Quoted passage -
Example: Show that \((\mathbb{R}, +)\) is a group.
Here, we want to show that the set of all real numbers together with the
binary operation of addition is a group. To show this, we must prove
that each of the four conditions above is satisfied. Let’s go down the
list!
First, we want to show \(\mathbb{R}\) is closed under \(+.\) That is, for all \(a, b \in \mathbb{R},\) \(a + b \in \mathbb{R}.\) We know that the sum of any two real numbers will give us another real number. Thus, this property is satisfied.
Next, we want to show that \(\mathbb{R}\) contains an identity element under \(+.\) We know that for any \(a \in \mathbb{R},\) \(a + 0 = a.\) Thus, an identity element exists for all \(a \in \mathbb{R}.\)
Now, we want to show that an additive inverse exists for each \(a \in \mathbb{R}.\) We know that for any \(a \in \mathbb{R},\) \(a + (-a) = 0.\) Thus, every element of \(\mathbb{R}\) has an inverse under addition.
Finally, we want to show that addition is associative. By properties of addition, we know that this is true, as \((a+b)+c = a+(b+c)\) for all \(a, b, c \in \mathbb{R}.\)

Task to complete - In the worked example above, which element serves as the identity of the real numbers under addition?

Raw records
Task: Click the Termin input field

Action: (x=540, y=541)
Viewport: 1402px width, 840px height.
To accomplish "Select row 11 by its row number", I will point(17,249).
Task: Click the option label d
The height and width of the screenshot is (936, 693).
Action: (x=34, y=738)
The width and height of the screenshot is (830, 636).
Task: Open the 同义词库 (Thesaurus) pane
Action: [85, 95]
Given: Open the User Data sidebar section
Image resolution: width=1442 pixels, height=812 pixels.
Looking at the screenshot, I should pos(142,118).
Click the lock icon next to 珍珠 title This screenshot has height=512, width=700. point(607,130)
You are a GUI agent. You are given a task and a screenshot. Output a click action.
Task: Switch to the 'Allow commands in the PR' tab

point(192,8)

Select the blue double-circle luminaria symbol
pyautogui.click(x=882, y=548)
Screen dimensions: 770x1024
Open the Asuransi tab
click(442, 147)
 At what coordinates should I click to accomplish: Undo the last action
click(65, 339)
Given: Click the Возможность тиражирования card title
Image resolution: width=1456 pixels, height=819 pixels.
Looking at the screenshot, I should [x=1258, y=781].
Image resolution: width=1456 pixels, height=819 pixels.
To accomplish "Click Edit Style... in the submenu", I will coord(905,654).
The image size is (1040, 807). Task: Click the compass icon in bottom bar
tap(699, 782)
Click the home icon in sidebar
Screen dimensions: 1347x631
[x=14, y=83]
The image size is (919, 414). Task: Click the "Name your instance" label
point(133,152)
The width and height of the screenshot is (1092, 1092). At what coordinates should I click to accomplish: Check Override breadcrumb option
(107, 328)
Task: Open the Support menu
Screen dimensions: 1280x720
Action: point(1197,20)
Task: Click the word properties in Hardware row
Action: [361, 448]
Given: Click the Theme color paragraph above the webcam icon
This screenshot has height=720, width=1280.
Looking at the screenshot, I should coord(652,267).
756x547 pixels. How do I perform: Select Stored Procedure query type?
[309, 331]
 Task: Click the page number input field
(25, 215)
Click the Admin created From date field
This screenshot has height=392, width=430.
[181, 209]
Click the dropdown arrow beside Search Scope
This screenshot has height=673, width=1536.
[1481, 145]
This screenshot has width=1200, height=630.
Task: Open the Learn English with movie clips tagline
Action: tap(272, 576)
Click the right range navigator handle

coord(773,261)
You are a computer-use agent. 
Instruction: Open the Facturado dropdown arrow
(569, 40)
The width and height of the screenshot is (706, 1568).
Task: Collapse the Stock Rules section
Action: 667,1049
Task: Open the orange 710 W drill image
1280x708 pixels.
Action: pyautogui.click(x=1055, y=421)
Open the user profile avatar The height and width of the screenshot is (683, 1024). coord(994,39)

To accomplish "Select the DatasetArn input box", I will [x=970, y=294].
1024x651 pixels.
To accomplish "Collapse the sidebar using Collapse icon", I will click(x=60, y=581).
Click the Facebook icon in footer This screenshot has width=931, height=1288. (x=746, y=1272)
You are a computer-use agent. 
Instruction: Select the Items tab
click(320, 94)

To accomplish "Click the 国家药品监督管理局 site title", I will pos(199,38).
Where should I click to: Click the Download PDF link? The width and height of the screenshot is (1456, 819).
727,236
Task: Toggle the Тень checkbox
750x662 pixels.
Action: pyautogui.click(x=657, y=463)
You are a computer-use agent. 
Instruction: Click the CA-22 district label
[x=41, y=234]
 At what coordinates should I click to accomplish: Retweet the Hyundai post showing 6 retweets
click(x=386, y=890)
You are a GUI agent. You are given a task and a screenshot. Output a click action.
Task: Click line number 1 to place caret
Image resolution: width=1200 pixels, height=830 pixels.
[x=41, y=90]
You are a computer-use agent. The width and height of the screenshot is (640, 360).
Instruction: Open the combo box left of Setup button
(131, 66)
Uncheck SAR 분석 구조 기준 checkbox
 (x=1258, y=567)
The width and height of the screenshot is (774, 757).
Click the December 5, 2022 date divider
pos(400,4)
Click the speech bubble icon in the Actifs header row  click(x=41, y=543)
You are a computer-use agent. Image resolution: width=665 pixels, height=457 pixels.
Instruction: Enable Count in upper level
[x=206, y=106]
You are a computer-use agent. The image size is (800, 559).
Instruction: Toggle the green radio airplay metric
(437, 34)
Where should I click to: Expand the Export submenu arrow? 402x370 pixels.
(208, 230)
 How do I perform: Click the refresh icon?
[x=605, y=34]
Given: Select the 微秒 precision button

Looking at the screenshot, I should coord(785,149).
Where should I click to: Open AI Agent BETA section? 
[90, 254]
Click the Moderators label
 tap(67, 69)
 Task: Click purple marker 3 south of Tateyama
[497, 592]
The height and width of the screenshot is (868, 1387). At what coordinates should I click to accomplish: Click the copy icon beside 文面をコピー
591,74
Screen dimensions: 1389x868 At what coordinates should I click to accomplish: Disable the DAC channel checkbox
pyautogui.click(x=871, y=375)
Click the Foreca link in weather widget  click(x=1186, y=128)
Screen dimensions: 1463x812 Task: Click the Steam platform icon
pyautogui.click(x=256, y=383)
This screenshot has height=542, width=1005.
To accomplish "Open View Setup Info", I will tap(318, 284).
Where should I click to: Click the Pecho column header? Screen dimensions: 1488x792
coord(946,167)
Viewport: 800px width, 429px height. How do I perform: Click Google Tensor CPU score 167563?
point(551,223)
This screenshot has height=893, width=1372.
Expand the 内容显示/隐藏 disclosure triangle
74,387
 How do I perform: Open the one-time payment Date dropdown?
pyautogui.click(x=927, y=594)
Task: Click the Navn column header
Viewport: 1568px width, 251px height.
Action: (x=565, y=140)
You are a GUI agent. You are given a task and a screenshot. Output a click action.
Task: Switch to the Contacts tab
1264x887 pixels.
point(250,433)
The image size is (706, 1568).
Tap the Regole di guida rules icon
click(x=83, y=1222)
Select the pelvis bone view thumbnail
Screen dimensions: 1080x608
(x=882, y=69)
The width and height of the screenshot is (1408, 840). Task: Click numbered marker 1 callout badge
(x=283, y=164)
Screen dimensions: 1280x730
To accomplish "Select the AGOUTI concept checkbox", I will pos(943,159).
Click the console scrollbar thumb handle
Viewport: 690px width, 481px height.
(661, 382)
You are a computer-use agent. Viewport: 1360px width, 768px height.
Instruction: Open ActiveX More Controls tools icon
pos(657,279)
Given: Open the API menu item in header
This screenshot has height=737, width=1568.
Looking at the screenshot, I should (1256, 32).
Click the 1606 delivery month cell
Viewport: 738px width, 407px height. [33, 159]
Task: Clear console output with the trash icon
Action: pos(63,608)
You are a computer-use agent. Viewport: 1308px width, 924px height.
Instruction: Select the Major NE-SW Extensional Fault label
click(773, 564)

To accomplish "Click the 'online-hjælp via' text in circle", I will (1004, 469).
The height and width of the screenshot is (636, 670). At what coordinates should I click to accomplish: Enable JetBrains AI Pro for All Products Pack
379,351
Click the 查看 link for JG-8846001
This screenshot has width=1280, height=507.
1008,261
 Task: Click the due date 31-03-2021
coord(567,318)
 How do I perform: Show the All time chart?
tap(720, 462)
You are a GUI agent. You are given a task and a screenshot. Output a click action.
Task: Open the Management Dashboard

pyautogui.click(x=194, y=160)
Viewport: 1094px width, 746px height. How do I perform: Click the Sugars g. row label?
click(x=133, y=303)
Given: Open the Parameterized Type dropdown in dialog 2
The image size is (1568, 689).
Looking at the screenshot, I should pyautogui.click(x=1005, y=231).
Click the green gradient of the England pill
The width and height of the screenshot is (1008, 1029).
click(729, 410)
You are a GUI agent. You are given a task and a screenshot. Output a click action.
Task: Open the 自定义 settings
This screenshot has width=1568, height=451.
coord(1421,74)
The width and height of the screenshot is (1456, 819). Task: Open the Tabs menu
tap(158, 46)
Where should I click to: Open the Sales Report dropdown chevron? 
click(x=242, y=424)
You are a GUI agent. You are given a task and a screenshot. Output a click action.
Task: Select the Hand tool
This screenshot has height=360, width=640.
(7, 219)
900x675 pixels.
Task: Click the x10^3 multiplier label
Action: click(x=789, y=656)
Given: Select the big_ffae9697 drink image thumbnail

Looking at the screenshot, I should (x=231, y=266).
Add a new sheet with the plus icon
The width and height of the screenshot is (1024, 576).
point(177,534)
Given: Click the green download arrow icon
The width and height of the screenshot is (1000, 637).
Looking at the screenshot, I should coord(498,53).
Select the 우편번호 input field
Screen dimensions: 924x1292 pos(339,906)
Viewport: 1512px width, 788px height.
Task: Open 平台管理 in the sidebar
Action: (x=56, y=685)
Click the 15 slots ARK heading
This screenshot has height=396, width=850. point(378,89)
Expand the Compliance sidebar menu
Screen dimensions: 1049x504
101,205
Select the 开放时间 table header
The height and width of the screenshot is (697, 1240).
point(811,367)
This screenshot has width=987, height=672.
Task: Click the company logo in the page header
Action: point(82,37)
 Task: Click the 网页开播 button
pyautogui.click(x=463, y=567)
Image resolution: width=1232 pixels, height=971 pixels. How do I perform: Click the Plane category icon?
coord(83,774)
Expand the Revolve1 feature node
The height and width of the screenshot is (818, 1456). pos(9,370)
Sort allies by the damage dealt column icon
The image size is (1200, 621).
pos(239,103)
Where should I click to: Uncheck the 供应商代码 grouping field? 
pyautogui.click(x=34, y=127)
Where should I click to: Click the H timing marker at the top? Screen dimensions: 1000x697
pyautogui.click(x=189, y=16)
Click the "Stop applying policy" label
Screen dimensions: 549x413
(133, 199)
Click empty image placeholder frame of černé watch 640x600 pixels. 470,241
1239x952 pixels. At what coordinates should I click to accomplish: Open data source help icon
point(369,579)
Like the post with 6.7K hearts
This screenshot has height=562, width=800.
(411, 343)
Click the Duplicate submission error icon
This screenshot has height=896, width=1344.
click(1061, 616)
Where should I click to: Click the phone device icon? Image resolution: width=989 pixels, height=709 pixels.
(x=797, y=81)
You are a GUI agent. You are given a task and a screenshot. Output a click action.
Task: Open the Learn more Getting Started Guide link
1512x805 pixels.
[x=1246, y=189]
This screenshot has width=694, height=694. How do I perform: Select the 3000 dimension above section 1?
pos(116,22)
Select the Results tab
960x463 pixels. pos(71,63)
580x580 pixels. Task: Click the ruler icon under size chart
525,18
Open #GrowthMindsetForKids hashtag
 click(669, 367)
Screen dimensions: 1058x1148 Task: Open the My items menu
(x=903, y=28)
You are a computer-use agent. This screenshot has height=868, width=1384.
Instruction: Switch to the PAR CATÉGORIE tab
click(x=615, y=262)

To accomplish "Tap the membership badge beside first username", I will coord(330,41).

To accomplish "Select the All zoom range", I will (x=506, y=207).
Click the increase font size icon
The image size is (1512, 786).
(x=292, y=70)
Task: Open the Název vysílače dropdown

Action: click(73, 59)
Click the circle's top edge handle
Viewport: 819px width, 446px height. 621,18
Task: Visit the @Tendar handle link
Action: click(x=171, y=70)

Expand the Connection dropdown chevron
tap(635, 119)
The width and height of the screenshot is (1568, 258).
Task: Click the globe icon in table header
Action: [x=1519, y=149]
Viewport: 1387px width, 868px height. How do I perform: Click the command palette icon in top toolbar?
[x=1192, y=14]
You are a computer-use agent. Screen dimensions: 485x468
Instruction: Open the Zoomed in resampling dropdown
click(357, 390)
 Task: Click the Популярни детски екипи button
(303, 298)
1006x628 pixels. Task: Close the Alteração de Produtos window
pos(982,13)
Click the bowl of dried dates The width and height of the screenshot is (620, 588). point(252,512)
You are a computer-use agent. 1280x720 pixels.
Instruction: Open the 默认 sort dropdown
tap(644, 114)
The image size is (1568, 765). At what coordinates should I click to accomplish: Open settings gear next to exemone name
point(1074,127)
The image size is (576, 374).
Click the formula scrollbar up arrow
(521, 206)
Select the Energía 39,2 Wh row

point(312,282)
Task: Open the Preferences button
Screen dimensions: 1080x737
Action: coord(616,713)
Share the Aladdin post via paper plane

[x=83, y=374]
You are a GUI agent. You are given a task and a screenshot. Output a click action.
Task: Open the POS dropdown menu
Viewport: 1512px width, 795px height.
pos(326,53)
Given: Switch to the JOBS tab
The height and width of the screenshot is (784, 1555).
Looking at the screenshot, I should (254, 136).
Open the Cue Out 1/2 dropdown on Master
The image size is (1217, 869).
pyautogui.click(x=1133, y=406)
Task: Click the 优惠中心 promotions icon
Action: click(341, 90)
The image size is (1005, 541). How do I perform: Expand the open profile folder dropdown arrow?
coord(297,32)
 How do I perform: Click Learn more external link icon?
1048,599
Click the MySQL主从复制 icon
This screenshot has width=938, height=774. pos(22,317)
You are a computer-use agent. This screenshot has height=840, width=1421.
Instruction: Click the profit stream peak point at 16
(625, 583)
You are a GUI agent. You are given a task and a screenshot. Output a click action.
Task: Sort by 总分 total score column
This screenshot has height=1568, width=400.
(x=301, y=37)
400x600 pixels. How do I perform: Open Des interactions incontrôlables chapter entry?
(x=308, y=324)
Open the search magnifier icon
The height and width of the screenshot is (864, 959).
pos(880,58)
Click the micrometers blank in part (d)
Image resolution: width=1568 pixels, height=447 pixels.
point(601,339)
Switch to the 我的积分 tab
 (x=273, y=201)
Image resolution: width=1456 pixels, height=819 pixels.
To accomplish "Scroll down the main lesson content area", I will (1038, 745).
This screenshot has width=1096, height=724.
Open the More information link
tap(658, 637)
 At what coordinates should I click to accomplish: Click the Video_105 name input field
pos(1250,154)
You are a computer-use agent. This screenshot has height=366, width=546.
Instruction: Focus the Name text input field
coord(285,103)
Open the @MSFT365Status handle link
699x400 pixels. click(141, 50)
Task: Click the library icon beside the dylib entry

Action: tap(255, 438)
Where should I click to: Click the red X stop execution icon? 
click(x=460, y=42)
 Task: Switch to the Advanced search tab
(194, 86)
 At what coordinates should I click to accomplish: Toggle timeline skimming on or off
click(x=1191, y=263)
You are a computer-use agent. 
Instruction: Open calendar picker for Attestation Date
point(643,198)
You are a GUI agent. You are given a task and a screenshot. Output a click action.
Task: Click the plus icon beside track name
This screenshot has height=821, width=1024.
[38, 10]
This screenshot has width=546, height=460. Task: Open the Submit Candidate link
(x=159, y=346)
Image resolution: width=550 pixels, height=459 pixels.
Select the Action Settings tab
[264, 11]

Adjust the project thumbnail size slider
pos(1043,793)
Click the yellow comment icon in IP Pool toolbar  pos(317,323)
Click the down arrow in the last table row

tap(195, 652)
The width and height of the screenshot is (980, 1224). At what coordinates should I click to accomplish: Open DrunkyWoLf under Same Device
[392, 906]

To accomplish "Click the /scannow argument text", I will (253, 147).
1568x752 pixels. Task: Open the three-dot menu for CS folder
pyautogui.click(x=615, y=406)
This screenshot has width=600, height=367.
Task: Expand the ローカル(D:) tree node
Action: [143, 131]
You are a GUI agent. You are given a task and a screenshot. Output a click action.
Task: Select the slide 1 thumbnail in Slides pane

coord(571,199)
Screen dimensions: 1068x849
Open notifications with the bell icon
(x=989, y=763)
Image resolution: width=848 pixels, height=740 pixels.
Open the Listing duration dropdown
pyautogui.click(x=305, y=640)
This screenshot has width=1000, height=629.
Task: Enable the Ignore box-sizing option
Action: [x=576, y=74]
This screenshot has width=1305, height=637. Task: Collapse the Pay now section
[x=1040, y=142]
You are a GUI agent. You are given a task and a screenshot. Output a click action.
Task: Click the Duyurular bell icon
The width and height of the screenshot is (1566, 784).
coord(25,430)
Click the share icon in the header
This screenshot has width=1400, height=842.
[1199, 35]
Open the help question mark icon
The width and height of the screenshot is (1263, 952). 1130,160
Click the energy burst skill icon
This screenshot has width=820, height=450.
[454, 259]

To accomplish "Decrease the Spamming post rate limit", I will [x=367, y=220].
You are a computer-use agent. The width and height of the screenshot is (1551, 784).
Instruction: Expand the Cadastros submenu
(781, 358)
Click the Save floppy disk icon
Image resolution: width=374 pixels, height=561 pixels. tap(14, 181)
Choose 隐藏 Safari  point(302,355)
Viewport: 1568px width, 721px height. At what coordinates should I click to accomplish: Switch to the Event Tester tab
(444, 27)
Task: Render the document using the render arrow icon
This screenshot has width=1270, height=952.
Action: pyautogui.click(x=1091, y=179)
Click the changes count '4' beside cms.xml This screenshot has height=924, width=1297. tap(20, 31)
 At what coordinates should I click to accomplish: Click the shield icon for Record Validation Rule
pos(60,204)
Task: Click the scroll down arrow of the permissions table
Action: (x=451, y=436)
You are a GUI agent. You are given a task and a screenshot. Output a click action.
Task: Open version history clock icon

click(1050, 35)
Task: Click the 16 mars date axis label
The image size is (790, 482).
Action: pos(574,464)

Answer - The identity element is 0, since a + 0 = a for any real number a.